7. A vehicle trajectory tracking and control device under extreme working conditions, characterized in that, include: The reference information determination module is used to determine the reference trajectory information of the vehicle's reference driving trajectory when the vehicle is detected to have entered the limit control mode. The target information determination module is used to optimize the first reference information in the reference trajectory information according to the pre-constructed target optimization function to determine the optimized target trajectory information. The target optimization function includes constraints on the target control quantity of the vehicle and the change of the center of gravity sideslip angle. The first reference information refers to the radius and reference speed of the reference path. The control quantity determination module is used to determine the target control quantity of the vehicle based on the target trajectory information and the second reference information in the reference trajectory information, combined with a preset nonlinear dynamic model, so as to perform trajectory tracking control on the vehicle based on the target control quantity; wherein, the second reference information refers to information including at least the desired centroid sideslip angle determined based on the desired reference driving trajectory. The target information determination module may specifically include: The extraction unit is used to determine the first equilibrium point corresponding to the starting point of the reference trajectory and the second equilibrium point corresponding to the ending point of the reference trajectory in the reference trajectory information. The equilibrium point determination unit is used to perform integration processing based on the first equilibrium point and the set integration algorithm to determine at least one target equilibrium point that satisfies the minimum objective optimization function. The target equilibrium point is located between the first equilibrium point and the second equilibrium point, and the target equilibrium point is the equilibrium point corresponding to the set sampling time. The trajectory determination unit is used to determine the optimized target trajectory information based on each target equilibrium point, the first equilibrium point, and the second equilibrium point.

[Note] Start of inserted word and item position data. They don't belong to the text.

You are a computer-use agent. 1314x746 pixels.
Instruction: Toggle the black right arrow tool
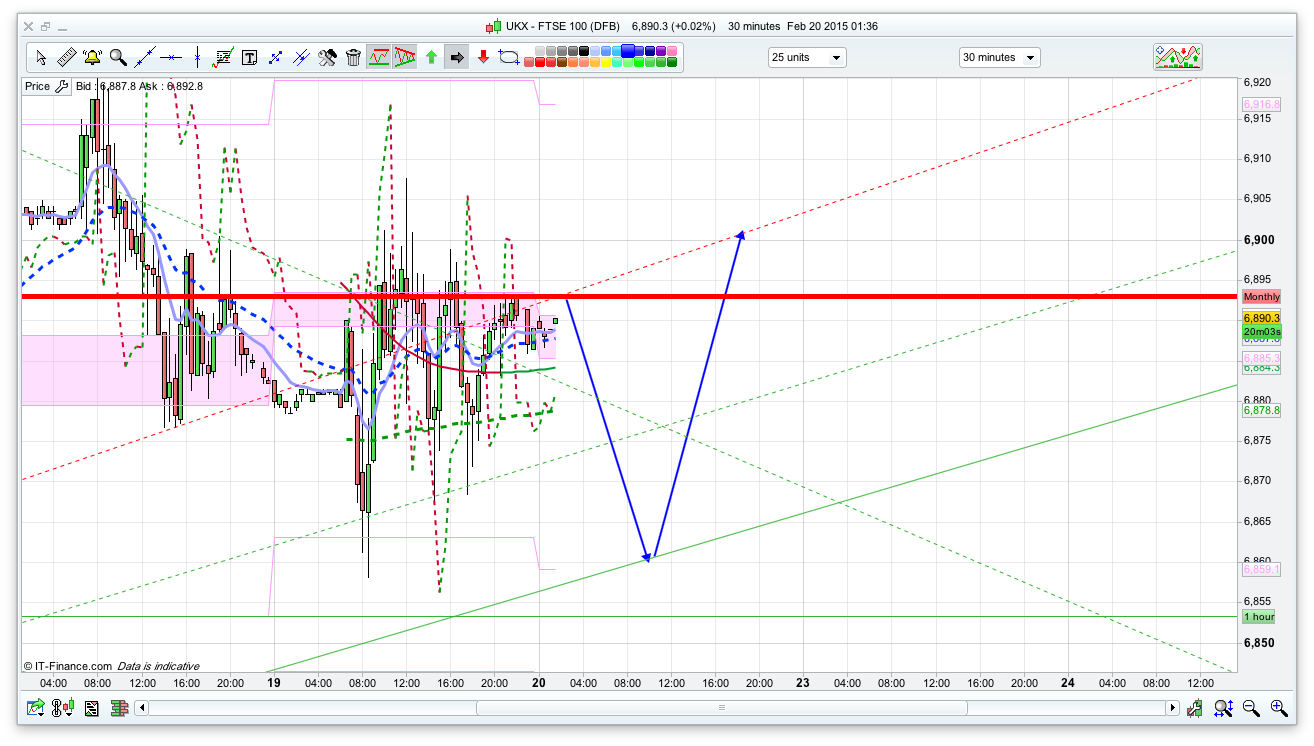457,57
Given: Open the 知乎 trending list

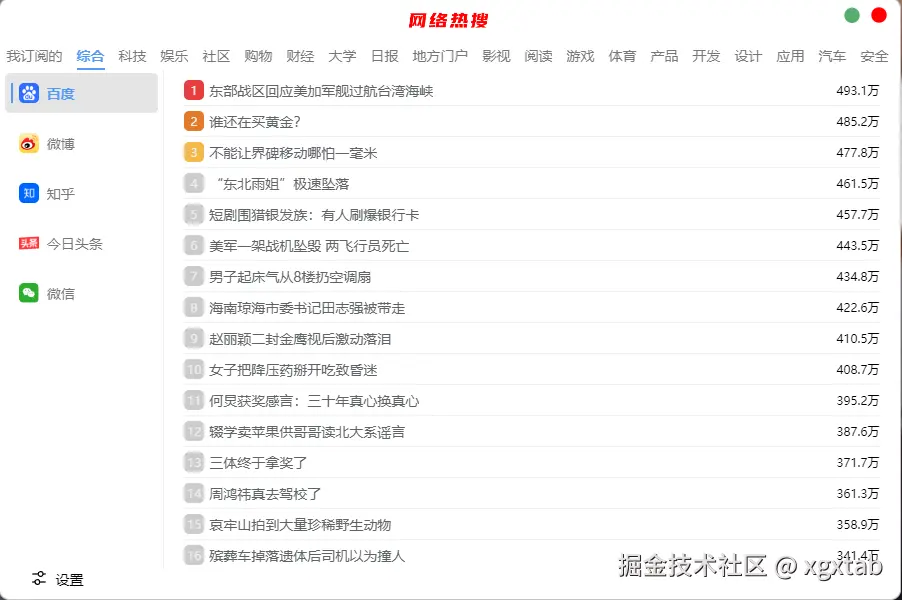Looking at the screenshot, I should click(60, 194).
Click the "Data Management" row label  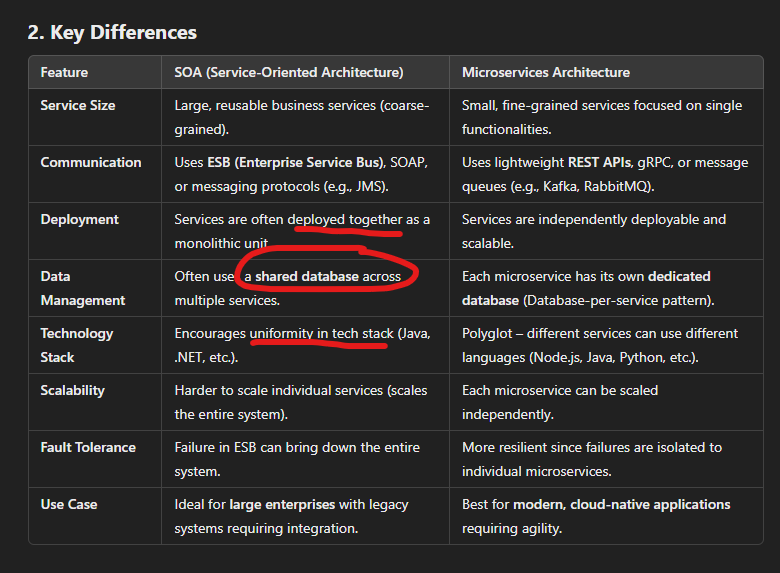pyautogui.click(x=82, y=288)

8. An electronic device, characterized in that, include: At least one processor; as well as A memory communicatively connected to the at least one processor; wherein, The memory stores a computer program that can be executed by the at least one processor, the computer program being executed by the at least one processor to enable the at least one processor to perform the vehicle trajectory tracking control method under extreme conditions as described in any one of claims 1-6.
9. A storage medium containing computer-executable instructions, characterized in that, The computer-executable instructions, when executed by a computer processor, are used to perform the vehicle trajectory tracking control method under extreme conditions as described in any one of claims 1-6.